>> Start
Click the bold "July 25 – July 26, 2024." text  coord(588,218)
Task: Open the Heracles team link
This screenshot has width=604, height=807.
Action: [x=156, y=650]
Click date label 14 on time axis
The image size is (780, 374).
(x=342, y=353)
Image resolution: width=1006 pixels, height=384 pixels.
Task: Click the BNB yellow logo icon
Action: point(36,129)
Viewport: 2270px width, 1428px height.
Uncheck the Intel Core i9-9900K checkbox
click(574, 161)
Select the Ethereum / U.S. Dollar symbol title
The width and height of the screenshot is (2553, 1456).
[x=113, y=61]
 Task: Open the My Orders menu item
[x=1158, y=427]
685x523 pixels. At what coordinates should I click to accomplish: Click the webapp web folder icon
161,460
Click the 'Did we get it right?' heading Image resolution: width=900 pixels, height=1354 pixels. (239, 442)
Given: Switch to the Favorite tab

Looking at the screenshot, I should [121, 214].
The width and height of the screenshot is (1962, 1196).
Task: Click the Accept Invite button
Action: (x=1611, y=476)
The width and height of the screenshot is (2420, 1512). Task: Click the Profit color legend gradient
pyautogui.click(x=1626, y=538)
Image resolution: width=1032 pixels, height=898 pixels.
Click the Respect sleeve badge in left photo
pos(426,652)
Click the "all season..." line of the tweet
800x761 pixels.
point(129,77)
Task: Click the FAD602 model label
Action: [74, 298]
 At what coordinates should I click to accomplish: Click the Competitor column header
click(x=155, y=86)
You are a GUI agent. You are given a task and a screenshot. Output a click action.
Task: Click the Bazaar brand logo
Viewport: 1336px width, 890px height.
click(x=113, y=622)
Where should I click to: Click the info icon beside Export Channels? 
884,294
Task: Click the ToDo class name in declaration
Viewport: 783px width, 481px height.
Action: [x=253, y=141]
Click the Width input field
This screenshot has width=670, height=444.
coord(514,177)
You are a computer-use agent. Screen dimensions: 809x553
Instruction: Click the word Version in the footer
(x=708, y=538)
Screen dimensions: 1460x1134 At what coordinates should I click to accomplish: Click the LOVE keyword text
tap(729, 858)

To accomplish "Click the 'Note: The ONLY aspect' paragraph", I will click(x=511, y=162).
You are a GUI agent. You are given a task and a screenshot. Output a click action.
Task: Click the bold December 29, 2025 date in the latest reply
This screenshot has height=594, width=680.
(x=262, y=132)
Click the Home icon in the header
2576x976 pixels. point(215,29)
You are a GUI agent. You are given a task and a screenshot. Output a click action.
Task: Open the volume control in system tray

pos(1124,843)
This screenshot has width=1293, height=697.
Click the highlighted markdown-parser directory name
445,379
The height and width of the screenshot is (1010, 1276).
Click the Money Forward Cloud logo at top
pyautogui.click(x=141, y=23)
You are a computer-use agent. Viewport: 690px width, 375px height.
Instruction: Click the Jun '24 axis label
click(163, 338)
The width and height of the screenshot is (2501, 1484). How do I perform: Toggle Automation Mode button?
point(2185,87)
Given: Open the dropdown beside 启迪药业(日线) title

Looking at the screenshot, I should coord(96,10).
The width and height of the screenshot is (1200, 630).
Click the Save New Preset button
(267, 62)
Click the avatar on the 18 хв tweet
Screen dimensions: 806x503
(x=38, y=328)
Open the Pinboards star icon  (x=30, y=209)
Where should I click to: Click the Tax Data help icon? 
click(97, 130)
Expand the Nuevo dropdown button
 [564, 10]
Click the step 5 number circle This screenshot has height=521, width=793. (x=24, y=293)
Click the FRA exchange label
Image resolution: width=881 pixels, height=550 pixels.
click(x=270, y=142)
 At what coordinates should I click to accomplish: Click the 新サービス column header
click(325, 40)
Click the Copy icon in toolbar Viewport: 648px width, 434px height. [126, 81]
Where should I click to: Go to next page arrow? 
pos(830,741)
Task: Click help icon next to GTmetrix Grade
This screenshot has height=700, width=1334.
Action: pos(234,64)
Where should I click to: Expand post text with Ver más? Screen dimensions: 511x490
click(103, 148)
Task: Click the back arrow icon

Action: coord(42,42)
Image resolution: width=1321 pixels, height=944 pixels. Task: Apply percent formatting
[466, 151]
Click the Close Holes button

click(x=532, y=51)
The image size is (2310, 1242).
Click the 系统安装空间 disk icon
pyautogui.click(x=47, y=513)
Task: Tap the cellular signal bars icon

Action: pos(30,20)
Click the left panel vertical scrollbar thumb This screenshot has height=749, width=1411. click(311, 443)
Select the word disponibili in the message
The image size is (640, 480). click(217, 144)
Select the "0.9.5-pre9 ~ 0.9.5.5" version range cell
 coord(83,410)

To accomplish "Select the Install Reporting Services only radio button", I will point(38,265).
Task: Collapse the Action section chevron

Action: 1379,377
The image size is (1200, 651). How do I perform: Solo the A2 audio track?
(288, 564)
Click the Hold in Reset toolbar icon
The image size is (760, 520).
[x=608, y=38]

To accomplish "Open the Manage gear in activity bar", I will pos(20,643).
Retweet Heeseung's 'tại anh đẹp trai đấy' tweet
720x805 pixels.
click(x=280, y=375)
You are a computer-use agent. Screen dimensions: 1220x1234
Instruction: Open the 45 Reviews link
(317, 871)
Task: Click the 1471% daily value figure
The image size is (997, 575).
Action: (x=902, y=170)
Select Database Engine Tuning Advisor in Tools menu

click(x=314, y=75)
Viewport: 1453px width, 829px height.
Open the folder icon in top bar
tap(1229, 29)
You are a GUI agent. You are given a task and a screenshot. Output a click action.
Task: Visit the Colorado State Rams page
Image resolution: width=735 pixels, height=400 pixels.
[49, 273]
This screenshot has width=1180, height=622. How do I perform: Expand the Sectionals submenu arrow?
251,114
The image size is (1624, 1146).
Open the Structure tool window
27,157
>> End
* _Task instructions_: Give every line of the material above as a numbered list, leaving out the blank lines.

* _Finished exercise_:
1. Click the bold "July 25 – July 26, 2024." text  coord(588,218)
2. Task: Open the Heracles team link
3. This screenshot has width=604, height=807.
4. Action: [x=156, y=650]
5. Click date label 14 on time axis
6. The image size is (780, 374).
7. (x=342, y=353)
8. Image resolution: width=1006 pixels, height=384 pixels.
9. Task: Click the BNB yellow logo icon
10. Action: point(36,129)
11. Viewport: 2270px width, 1428px height.
12. Uncheck the Intel Core i9-9900K checkbox
13. click(574, 161)
14. Select the Ethereum / U.S. Dollar symbol title
15. The width and height of the screenshot is (2553, 1456).
16. [x=113, y=61]
17.  Task: Open the My Orders menu item
18. [x=1158, y=427]
19. 685x523 pixels. At what coordinates should I click to accomplish: Click the webapp web folder icon
20. 161,460
21. Click the 'Did we get it right?' heading Image resolution: width=900 pixels, height=1354 pixels. (239, 442)
22. Given: Switch to the Favorite tab
23. Looking at the screenshot, I should [121, 214].
24. The width and height of the screenshot is (1962, 1196).
25. Task: Click the Accept Invite button
26. Action: (x=1611, y=476)
27. The width and height of the screenshot is (2420, 1512). Task: Click the Profit color legend gradient
28. pyautogui.click(x=1626, y=538)
29. Image resolution: width=1032 pixels, height=898 pixels.
30. Click the Respect sleeve badge in left photo
31. pos(426,652)
32. Click the "all season..." line of the tweet
33. 800x761 pixels.
34. point(129,77)
35. Task: Click the FAD602 model label
36. Action: [74, 298]
37.  At what coordinates should I click to accomplish: Click the Competitor column header
38. click(x=155, y=86)
39. You are a GUI agent. You are given a task and a screenshot. Output a click action.
40. Task: Click the Bazaar brand logo
41. Viewport: 1336px width, 890px height.
42. click(x=113, y=622)
43. Where should I click to: Click the info icon beside Export Channels? 
44. 884,294
45. Task: Click the ToDo class name in declaration
46. Viewport: 783px width, 481px height.
47. Action: [x=253, y=141]
48. Click the Width input field
49. This screenshot has width=670, height=444.
50. coord(514,177)
51. You are a computer-use agent. Screen dimensions: 809x553
52. Instruction: Click the word Version in the footer
53. (x=708, y=538)
54. Screen dimensions: 1460x1134 At what coordinates should I click to accomplish: Click the LOVE keyword text
55. tap(729, 858)
56. To accomplish "Click the 'Note: The ONLY aspect' paragraph", I will click(x=511, y=162).
57. You are a GUI agent. You are given a task and a screenshot. Output a click action.
58. Task: Click the bold December 29, 2025 date in the latest reply
59. This screenshot has height=594, width=680.
60. (x=262, y=132)
61. Click the Home icon in the header
62. 2576x976 pixels. point(215,29)
63. You are a GUI agent. You are given a task and a screenshot. Output a click action.
64. Task: Open the volume control in system tray
65. pos(1124,843)
66. This screenshot has width=1293, height=697.
67. Click the highlighted markdown-parser directory name
68. 445,379
69. The height and width of the screenshot is (1010, 1276).
70. Click the Money Forward Cloud logo at top
71. pyautogui.click(x=141, y=23)
72. You are a computer-use agent. Viewport: 690px width, 375px height.
73. Instruction: Click the Jun '24 axis label
74. click(163, 338)
75. The width and height of the screenshot is (2501, 1484). How do I perform: Toggle Automation Mode button?
76. point(2185,87)
77. Given: Open the dropdown beside 启迪药业(日线) title
78. Looking at the screenshot, I should coord(96,10).
79. The width and height of the screenshot is (1200, 630).
80. Click the Save New Preset button
81. (267, 62)
82. Click the avatar on the 18 хв tweet
83. Screen dimensions: 806x503
84. (x=38, y=328)
85. Open the Pinboards star icon  (x=30, y=209)
86. Where should I click to: Click the Tax Data help icon? 
87. click(97, 130)
88. Expand the Nuevo dropdown button
89.  [564, 10]
90. Click the step 5 number circle This screenshot has height=521, width=793. (x=24, y=293)
91. Click the FRA exchange label
92. Image resolution: width=881 pixels, height=550 pixels.
93. click(x=270, y=142)
94.  At what coordinates should I click to accomplish: Click the 新サービス column header
95. click(325, 40)
96. Click the Copy icon in toolbar Viewport: 648px width, 434px height. [126, 81]
97. Where should I click to: Go to next page arrow? 
98. pos(830,741)
99. Task: Click help icon next to GTmetrix Grade
100. This screenshot has height=700, width=1334.
101. Action: pos(234,64)
102. Where should I click to: Expand post text with Ver más? Screen dimensions: 511x490
103. click(103, 148)
104. Task: Click the back arrow icon
105. Action: coord(42,42)
106. Image resolution: width=1321 pixels, height=944 pixels. Task: Apply percent formatting
107. [466, 151]
108. Click the Close Holes button
109. click(x=532, y=51)
110. The image size is (2310, 1242).
111. Click the 系统安装空间 disk icon
112. pyautogui.click(x=47, y=513)
113. Task: Tap the cellular signal bars icon
114. Action: pos(30,20)
115. Click the left panel vertical scrollbar thumb This screenshot has height=749, width=1411. click(311, 443)
116. Select the word disponibili in the message
117. The image size is (640, 480). click(217, 144)
118. Select the "0.9.5-pre9 ~ 0.9.5.5" version range cell
119.  coord(83,410)
120. To accomplish "Select the Install Reporting Services only radio button", I will point(38,265).
121. Task: Collapse the Action section chevron
122. Action: 1379,377
123. The image size is (1200, 651). How do I perform: Solo the A2 audio track?
124. (288, 564)
125. Click the Hold in Reset toolbar icon
126. The image size is (760, 520).
127. [x=608, y=38]
128. To accomplish "Open the Manage gear in activity bar", I will pos(20,643).
129. Retweet Heeseung's 'tại anh đẹp trai đấy' tweet
130. 720x805 pixels.
131. click(x=280, y=375)
132. You are a computer-use agent. Screen dimensions: 1220x1234
133. Instruction: Open the 45 Reviews link
134. (317, 871)
135. Task: Click the 1471% daily value figure
136. The image size is (997, 575).
137. Action: (x=902, y=170)
138. Select Database Engine Tuning Advisor in Tools menu
139. click(x=314, y=75)
140. Viewport: 1453px width, 829px height.
141. Open the folder icon in top bar
142. tap(1229, 29)
143. You are a GUI agent. You are given a task and a screenshot. Output a click action.
144. Task: Visit the Colorado State Rams page
145. Image resolution: width=735 pixels, height=400 pixels.
146. [49, 273]
147. This screenshot has width=1180, height=622. How do I perform: Expand the Sectionals submenu arrow?
148. 251,114
149. The image size is (1624, 1146).
150. Open the Structure tool window
151. 27,157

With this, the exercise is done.